▸ **YOUR INSTRUCTIONS**:
The required answer is a copy of each line in the entries below that includes "item".

Saved entries
###
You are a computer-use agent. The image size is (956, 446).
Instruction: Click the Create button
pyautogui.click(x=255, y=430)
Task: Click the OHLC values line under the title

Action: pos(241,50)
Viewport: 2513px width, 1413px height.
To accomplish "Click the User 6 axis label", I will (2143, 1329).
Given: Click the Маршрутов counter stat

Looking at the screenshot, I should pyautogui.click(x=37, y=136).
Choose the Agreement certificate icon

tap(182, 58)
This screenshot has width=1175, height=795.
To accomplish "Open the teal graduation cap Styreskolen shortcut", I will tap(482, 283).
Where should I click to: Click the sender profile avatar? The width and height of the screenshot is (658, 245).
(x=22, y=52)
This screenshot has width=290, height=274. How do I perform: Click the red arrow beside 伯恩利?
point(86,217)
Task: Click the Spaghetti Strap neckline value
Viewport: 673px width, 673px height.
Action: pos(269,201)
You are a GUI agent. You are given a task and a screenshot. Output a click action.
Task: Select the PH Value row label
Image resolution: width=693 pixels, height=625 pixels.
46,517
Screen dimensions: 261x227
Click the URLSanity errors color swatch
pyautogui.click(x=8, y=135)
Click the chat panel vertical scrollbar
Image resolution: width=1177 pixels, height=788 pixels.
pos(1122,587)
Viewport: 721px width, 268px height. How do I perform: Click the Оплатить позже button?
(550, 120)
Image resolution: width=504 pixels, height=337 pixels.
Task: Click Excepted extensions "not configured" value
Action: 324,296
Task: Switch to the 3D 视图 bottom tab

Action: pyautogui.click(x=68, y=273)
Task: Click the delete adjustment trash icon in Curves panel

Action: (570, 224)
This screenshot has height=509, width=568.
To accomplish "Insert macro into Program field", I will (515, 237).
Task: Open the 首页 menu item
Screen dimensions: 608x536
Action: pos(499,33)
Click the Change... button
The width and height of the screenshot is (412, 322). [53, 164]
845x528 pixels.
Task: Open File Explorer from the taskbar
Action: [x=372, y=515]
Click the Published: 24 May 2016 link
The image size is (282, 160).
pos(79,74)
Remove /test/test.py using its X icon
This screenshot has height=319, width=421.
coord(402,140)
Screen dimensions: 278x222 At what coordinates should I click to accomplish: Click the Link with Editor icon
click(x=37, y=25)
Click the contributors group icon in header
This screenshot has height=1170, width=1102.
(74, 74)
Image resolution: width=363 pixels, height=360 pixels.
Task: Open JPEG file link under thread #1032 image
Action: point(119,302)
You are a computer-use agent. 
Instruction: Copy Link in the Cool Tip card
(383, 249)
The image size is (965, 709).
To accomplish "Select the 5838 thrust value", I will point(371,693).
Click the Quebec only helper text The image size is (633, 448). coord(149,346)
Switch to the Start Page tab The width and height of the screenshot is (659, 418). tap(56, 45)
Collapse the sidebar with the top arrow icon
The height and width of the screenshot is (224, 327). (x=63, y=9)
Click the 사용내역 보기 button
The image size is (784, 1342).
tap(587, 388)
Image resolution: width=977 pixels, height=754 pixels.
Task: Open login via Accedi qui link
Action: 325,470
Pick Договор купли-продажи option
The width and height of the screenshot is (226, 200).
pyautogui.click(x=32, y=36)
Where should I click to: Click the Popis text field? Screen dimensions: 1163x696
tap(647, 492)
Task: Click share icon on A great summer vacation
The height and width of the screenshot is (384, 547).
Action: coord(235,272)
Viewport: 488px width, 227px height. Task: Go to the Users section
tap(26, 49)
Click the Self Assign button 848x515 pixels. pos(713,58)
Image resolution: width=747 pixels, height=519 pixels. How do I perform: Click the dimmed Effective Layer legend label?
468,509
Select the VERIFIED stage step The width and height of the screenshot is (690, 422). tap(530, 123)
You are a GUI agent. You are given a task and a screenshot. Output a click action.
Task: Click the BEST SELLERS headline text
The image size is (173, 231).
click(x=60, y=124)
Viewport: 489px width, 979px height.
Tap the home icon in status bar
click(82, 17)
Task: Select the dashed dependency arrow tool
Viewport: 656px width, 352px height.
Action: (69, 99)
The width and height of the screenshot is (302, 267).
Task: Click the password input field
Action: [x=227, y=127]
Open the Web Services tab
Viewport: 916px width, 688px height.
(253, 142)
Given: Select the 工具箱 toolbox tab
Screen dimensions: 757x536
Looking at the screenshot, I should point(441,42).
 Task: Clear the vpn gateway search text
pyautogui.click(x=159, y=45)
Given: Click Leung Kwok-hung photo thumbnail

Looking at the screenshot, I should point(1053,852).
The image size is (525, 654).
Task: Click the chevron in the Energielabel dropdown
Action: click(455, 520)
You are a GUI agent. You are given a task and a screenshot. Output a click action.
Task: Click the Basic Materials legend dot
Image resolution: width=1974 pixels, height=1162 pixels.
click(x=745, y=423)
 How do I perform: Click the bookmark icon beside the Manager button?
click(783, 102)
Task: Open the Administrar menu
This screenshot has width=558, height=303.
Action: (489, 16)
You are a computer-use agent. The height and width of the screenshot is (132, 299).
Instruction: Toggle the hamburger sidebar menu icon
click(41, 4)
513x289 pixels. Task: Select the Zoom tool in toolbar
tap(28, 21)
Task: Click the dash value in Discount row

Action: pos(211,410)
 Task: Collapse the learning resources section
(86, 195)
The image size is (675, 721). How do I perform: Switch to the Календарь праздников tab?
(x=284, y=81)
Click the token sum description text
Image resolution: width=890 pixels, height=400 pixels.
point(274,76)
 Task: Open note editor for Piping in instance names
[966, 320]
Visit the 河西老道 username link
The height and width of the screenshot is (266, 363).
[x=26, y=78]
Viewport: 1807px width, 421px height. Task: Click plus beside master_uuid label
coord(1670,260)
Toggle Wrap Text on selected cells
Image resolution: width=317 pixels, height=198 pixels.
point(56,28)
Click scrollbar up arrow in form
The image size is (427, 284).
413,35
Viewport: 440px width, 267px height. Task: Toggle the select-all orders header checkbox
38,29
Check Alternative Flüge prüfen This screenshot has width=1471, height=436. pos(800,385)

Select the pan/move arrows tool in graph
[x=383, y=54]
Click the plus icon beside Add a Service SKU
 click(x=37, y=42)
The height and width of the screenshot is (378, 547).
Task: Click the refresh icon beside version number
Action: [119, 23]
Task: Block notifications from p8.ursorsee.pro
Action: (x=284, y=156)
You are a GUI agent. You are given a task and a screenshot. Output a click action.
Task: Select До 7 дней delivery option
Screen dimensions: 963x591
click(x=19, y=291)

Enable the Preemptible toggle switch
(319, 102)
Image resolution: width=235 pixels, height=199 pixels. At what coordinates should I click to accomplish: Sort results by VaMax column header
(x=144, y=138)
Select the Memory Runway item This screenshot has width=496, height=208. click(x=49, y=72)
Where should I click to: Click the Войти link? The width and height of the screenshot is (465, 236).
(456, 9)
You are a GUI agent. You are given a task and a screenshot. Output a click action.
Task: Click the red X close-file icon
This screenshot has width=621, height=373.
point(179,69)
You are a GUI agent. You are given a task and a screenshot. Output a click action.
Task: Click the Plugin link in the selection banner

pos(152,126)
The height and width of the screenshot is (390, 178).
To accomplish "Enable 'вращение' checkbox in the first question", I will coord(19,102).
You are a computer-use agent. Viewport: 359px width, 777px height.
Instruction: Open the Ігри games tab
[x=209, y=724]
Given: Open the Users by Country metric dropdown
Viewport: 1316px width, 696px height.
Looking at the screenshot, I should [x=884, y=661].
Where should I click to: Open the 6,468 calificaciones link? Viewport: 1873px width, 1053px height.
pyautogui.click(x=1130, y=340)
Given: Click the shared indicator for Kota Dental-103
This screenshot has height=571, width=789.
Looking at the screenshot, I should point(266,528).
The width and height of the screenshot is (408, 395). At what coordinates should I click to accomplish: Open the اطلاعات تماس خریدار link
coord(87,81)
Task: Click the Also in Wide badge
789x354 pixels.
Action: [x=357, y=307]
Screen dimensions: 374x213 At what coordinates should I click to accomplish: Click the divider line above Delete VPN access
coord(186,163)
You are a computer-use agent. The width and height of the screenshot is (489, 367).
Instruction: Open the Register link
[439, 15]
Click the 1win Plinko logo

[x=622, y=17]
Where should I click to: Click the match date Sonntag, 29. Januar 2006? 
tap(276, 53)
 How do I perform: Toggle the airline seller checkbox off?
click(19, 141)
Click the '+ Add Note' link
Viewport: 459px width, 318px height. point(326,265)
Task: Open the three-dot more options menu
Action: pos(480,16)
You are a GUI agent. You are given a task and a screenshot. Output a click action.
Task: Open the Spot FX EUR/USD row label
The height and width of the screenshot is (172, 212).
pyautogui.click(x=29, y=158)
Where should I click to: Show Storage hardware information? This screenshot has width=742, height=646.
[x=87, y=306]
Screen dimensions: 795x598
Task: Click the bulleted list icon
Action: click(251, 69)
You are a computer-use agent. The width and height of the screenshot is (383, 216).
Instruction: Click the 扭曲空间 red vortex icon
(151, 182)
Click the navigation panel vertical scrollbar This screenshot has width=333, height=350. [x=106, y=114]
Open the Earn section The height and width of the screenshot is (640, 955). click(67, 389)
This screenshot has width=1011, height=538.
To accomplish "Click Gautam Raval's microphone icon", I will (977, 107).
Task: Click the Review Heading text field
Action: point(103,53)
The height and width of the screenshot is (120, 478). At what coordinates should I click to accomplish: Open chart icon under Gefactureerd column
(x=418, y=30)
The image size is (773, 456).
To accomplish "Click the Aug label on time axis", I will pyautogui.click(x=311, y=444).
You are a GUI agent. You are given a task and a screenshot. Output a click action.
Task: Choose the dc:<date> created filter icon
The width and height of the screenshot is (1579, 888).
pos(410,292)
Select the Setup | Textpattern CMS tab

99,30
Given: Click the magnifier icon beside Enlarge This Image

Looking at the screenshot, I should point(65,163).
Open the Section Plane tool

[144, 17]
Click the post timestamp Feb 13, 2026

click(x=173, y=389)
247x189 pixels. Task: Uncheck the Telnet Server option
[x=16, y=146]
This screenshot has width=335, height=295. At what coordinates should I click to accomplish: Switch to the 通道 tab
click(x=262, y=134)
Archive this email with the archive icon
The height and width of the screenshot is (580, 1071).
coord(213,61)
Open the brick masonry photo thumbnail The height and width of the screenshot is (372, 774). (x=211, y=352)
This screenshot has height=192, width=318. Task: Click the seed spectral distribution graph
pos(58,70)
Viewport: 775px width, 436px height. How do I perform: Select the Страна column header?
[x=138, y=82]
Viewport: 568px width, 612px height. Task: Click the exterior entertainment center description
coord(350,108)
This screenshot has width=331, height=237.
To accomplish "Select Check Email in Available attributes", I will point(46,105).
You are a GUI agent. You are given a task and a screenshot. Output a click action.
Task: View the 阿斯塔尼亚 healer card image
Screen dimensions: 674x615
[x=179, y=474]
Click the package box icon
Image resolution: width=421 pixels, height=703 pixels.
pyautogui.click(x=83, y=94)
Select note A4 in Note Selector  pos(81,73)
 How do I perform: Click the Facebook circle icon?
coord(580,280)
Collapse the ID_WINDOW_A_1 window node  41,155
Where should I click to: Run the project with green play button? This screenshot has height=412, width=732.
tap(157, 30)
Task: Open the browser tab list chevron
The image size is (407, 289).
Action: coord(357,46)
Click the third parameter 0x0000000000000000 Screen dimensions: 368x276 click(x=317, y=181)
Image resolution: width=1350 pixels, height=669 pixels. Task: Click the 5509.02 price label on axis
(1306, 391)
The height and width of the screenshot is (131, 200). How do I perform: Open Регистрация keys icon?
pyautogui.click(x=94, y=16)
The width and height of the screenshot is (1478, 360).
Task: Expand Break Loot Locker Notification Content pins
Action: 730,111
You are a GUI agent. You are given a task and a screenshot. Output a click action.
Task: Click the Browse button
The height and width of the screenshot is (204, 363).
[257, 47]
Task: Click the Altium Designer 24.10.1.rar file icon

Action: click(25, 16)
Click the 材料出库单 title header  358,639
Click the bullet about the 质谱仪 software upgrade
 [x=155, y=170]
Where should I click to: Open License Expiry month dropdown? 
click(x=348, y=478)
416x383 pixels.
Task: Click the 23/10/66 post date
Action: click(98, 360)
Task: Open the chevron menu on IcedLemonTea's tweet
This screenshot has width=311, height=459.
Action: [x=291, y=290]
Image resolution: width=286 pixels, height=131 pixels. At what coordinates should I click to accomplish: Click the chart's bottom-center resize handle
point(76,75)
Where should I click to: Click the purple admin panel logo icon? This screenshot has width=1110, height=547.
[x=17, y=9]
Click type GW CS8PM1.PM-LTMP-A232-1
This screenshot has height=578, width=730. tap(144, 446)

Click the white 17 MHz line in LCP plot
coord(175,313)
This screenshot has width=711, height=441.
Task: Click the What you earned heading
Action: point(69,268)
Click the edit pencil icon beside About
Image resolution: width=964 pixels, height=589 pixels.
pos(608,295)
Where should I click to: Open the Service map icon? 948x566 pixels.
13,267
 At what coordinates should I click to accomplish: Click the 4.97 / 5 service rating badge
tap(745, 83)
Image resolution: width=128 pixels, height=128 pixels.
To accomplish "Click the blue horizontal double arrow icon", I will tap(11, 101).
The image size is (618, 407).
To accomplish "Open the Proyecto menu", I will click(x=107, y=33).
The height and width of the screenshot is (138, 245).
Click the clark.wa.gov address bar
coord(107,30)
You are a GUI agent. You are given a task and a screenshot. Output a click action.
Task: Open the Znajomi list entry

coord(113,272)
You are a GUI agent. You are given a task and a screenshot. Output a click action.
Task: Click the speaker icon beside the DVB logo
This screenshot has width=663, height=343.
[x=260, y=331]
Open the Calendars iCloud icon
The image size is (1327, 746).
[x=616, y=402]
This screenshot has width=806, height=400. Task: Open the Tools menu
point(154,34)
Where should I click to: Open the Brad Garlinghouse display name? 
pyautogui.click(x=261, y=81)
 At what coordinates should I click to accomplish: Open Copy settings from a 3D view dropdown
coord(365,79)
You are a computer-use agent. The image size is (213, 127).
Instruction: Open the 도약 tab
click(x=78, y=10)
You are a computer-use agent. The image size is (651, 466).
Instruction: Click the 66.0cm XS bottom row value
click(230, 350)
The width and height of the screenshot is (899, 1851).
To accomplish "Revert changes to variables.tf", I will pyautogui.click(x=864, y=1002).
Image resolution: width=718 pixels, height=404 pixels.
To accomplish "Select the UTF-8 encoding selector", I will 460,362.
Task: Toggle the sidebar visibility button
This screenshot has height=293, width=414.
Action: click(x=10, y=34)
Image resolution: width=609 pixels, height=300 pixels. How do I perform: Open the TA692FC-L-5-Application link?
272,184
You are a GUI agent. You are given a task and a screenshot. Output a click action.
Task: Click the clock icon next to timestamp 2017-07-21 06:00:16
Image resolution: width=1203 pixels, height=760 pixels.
###
▸ **SOLUTION BELOW**:
Task: Open the 首页 menu item
Select the Memory Runway item This screenshot has width=496, height=208. click(x=49, y=72)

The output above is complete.